The Mekhanobr Institute’s research has highlighted a comprehensive set of measures to improve the productivity of grinding sections of processing plants, including those related to discharge grates. It has been shown that with increasing mill size, a number of unfavorable technical and technological factors emerge, leading to a series of ball mill redesigns to convert them to central discharge.

The above circumstances, as well as other cases where the mesh size of an autogenous mill grate is 60×60 mm, and no grains larger than 10 mm are observed in the mill discharge, served as the basis for conducting specialized research.

The main objective during the research period was to evaluate the influence of key grate parameters (the configuration and size of the openings, their placement along the end face, and the design of the lifters) and process factors (the content of fines in the mill) on its overall throughput and diamond throughput in particular.

• Round openings have the lowest throughput;
• The throughput of short openings (a, c) is 5-8 times higher than that of traditional conical openings (b, d);
• The throughput of radially located slots is maximum;
• The throughput of openings located downstream of the lifter (radial rib) (in the «shadow zone») is 5-6 times lower than that of openings located upstream of the lifters;
• The average particle size of the waste discharged through the screen at the periphery of the drum (belts 10, 11, 12) is 1.5-2 times lower than that at the center of the drum (belts 1, 2, 3);
• Overall, the throughput of a screen with «regular» mesh sizes is virtually independent of the «live» cross-sectional area.

   For example, when the cross-sectional area of the grate was increased by a factor of 10, the throughput remained virtually unchanged. However, the particle size distribution of the ground product changed significantly: the yield of fine particles (0.07%) decreased by a factor of 2.5 (from 67% to 27%). Therefore, by selecting the mesh size, it is possible to influence the granulometry of the finished product without reducing the grate throughput.

Based on the above, the design of the grate for an autogenous grinding mill, a sketch of which is shown in Figure 2, is quite clear. It must meet the following requirements:

• The screen openings must be slotted and located along the radius;
• The thickness of the screen plate in the area of the slot must not exceed the slot width, and the slot length must not be less than three times the width;
• The slot width must vary from the periphery to the center, depending on the granulometry task;
• The entire surface of the screens must be equipped with heels, with the most exposed part (levels 5-9) equipped with large heels, which protect the surface from large particles while allowing fine material to slide freely along the screening surface, finding its slot;
• The size of the «cross-sectional area» should not be decisive, but it is important to keep in mind that the configuration and dimensions of the slots must meet the above conditions;
• The strength characteristics of the screen are ensured by the closed-beam structure of the inner surface facing the unloading chamber and the heel structure of the outer surface facing the loading window.

   Figure 3 shows a sketch of the recommended ball mill grate.
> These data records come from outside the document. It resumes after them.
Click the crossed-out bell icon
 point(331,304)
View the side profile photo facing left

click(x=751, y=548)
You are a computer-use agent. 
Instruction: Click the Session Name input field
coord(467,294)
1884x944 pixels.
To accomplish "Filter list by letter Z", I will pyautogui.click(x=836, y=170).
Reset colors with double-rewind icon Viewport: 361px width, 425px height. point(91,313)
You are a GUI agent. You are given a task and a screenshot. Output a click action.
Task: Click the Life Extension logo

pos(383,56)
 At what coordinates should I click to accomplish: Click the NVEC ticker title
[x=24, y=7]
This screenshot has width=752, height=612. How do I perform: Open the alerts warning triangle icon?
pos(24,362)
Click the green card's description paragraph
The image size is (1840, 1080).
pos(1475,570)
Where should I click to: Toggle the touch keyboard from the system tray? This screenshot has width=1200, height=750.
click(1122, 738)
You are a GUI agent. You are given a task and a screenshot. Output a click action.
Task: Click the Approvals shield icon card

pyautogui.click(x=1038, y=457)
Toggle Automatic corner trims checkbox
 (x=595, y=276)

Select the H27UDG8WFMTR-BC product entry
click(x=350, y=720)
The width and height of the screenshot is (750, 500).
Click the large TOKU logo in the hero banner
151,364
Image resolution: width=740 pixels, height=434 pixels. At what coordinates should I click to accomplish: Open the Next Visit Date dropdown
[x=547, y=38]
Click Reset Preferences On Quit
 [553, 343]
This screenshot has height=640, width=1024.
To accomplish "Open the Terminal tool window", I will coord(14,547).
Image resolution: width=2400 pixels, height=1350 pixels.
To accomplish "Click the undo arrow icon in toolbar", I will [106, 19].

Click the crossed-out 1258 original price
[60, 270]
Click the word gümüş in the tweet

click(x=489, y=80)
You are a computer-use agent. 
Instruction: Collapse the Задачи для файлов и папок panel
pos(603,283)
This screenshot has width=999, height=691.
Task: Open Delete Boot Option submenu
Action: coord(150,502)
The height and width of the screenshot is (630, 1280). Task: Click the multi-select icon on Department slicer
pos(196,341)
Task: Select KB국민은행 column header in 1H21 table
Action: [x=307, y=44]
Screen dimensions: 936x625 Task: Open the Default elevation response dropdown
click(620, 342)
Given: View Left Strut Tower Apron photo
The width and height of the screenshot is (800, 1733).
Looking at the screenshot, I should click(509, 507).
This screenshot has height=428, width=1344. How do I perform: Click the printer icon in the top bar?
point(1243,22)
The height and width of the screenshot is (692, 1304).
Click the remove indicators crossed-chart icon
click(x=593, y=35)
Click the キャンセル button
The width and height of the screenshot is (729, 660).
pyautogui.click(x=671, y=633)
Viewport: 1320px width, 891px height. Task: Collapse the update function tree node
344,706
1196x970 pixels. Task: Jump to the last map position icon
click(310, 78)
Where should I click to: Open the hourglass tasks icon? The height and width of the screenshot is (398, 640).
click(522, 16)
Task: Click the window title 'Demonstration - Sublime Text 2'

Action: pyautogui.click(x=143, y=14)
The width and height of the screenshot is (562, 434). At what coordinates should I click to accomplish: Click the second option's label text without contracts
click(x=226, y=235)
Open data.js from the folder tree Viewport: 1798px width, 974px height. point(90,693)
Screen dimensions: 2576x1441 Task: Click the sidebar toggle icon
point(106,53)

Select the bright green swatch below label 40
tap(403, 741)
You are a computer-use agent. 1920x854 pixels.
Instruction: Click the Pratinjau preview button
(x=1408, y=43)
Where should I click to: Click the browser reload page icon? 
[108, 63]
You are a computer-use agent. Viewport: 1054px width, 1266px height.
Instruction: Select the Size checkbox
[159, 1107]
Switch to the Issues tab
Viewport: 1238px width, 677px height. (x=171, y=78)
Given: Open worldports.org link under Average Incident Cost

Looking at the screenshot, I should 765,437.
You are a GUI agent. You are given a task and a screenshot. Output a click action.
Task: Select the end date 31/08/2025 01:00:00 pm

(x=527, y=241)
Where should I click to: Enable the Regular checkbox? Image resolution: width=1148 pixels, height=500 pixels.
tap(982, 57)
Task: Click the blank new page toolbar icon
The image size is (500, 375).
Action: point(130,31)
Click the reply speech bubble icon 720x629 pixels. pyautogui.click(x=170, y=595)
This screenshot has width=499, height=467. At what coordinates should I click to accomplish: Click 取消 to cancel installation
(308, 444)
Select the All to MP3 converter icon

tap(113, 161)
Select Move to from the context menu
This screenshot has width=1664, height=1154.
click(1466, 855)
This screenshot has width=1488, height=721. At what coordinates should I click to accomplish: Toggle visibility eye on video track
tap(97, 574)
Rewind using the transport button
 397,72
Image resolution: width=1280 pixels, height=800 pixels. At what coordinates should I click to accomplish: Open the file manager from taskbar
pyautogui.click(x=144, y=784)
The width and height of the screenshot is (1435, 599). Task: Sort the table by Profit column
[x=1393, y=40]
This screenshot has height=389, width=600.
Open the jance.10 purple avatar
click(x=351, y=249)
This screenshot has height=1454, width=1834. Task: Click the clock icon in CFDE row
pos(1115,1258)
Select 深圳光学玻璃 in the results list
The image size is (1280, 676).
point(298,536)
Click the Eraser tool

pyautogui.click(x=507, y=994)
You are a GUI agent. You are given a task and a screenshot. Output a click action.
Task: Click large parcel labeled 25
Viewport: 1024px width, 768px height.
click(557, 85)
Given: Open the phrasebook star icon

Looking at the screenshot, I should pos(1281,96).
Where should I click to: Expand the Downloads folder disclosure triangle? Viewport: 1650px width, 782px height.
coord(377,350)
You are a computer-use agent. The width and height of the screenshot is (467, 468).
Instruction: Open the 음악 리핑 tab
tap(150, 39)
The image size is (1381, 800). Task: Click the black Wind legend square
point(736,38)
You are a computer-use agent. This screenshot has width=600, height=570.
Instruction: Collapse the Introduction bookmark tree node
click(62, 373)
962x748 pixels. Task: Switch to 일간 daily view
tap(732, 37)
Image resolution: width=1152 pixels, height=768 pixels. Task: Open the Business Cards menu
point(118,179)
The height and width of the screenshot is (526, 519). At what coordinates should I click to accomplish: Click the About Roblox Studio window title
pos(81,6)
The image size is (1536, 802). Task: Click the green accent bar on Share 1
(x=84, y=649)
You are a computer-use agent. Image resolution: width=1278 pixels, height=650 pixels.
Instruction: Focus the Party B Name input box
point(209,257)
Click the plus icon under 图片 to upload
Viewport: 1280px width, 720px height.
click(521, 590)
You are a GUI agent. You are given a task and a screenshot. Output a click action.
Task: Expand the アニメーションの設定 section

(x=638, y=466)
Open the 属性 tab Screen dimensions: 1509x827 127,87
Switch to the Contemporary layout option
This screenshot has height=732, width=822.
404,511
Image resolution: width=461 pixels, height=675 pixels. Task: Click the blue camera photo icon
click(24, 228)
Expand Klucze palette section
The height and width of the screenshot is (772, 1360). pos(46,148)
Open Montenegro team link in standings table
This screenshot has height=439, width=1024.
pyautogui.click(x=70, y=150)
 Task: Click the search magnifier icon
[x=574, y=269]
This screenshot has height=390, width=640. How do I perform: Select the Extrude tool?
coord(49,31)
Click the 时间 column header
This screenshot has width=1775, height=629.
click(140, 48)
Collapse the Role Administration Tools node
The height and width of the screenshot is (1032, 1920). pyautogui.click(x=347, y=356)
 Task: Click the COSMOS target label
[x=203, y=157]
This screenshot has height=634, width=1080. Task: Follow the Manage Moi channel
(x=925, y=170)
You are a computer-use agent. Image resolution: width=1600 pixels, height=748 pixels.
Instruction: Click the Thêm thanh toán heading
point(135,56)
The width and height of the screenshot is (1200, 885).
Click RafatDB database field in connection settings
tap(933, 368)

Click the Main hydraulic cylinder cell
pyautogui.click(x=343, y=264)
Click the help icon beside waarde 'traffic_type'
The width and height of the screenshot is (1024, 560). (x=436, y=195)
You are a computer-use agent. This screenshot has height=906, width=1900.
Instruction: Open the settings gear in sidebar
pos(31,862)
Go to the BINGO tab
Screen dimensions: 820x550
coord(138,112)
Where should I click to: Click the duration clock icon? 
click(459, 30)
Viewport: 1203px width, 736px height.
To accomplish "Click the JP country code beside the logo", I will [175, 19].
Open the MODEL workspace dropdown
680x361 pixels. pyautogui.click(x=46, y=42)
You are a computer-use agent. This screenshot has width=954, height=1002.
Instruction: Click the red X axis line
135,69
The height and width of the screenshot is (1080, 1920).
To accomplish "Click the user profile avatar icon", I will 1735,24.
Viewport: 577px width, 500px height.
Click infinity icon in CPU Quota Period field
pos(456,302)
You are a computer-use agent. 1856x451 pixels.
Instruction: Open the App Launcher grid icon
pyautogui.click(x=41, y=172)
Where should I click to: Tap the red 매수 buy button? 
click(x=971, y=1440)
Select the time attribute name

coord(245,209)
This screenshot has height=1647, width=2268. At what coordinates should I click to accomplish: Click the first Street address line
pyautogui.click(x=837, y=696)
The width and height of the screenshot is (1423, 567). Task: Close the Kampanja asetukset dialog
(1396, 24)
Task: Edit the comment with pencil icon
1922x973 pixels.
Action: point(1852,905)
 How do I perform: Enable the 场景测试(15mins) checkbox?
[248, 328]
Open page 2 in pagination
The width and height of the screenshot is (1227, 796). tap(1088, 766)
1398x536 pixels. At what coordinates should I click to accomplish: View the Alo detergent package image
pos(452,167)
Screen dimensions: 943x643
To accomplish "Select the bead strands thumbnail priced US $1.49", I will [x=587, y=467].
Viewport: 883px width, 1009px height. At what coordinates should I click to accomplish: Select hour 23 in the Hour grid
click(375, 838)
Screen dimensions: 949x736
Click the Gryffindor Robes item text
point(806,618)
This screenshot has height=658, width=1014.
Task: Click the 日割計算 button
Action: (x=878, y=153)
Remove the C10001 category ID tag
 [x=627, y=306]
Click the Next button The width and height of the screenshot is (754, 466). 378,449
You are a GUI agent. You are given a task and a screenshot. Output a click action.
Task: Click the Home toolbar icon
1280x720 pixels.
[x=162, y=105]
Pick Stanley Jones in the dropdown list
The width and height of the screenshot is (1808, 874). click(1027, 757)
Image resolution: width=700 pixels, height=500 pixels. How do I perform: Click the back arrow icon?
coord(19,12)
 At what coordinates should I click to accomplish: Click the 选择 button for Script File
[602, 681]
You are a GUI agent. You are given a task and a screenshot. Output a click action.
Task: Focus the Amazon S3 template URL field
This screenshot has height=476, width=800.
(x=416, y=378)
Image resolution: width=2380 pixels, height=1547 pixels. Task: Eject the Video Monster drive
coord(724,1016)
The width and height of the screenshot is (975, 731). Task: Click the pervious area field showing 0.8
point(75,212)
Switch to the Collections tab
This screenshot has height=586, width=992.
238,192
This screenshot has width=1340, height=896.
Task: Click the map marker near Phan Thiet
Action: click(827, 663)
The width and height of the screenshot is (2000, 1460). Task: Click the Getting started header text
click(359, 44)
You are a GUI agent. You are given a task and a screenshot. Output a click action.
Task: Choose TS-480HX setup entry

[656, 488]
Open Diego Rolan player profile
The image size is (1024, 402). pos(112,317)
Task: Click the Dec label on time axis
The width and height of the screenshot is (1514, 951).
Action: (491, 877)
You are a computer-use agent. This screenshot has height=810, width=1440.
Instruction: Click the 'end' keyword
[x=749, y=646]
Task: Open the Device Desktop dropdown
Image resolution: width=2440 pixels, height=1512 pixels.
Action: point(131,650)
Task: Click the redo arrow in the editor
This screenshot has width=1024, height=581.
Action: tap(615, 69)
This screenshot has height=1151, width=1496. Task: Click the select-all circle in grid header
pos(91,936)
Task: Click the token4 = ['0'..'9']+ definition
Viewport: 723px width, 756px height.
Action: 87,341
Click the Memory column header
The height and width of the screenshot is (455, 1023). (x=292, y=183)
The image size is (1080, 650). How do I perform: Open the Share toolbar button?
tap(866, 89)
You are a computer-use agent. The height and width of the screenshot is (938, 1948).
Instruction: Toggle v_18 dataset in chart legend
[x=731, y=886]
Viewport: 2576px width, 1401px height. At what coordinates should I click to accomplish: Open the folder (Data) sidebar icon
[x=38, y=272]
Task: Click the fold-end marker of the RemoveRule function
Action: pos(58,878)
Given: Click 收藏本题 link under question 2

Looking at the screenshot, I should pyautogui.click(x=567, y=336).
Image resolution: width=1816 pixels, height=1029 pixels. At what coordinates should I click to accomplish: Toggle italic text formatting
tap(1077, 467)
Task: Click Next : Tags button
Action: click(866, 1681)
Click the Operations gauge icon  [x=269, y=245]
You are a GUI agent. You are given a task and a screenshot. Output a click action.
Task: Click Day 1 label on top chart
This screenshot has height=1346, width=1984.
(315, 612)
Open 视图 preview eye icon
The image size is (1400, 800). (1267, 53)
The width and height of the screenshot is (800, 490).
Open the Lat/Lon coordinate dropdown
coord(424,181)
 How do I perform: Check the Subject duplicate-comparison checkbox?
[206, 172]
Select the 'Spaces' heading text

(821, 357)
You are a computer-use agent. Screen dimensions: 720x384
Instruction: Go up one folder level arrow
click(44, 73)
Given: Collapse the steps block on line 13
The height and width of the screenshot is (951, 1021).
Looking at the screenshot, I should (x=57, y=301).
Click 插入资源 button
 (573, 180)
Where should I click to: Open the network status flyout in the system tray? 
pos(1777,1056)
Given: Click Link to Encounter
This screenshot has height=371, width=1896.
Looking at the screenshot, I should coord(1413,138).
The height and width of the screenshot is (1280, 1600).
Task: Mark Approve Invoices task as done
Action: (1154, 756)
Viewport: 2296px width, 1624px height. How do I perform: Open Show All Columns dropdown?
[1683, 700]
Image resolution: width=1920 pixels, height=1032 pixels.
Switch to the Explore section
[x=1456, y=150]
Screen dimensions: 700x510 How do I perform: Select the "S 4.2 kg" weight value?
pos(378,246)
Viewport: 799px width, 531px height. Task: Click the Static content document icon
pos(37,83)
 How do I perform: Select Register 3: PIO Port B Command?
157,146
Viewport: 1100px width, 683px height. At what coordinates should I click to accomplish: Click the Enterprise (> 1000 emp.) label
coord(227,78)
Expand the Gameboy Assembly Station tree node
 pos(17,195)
Unlike the traditional grate (Figure 4), the cross-sectional area is reduced by a factor of 3, the taper of the opening is significantly (2 times) larger, and the cell walls run parallel to a depth of 10-15 mm, allowing for a calibrated, predetermined cell width over a long period of time. Unlike the traditional grate, the working surface of the new grate is protected from the impact of the balls by heels positioned so as to ensure constant relative movement of the pulp along the grate. This is actively facilitated by the absence of any radial ribs. The strength characteristics of the new grate are ensured by a closed system of stiffening ribs located on the opposite working side (View A).

Overall, the new grate is 20% lighter than the traditional grate and therefore 20% less expensive.

To ensure the continuous discharge of «inefficient» sized balls, it is possible to select a location on the grate for the opening through which this ball size will be preferentially discharged.

Based on the above data and our own practical experience, we believe that some companies’ replacement of the screen discharge system with a drain discharge system not only reduces mill throughput but also contributes to larger overflows and, most importantly, to overgrinding of the useful component.

The screen proposed for testing, thanks to its increased (several times) throughput, will allow the grinding section to operate with greater circulation, which will further contribute to reducing overgrinding. Adding a cantilever mill with its short drum and a larger screen area (1.5-1.8 times) to this approach will further reduce overgrinding. In this regard, it’s also worth mentioning the new hydrocyclones currently being tested at TTD. Their separation efficiency down to 74 µm suggests that their use alone could increase mill productivity by 5-10%.